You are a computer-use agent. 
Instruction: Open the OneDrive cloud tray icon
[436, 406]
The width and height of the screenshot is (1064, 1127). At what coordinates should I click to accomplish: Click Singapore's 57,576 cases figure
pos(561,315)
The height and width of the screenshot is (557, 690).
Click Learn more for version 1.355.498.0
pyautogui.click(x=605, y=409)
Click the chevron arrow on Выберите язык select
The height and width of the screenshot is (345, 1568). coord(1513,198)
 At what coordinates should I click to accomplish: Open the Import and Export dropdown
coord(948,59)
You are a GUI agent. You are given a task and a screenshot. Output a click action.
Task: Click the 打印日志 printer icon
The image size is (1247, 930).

=== Set exercise ===
Rewrite all of the lines above with "chevron arrow" changed to "small arrow", leaving everything else exactly the same.

=== Answer in full ===
You are a computer-use agent. 
Instruction: Open the OneDrive cloud tray icon
[436, 406]
The width and height of the screenshot is (1064, 1127). At what coordinates should I click to accomplish: Click Singapore's 57,576 cases figure
pos(561,315)
The height and width of the screenshot is (557, 690).
Click Learn more for version 1.355.498.0
pyautogui.click(x=605, y=409)
Click the small arrow on Выберите язык select
The height and width of the screenshot is (345, 1568). coord(1513,198)
 At what coordinates should I click to accomplish: Open the Import and Export dropdown
coord(948,59)
You are a GUI agent. You are given a task and a screenshot. Output a click action.
Task: Click the 打印日志 printer icon
The image size is (1247, 930).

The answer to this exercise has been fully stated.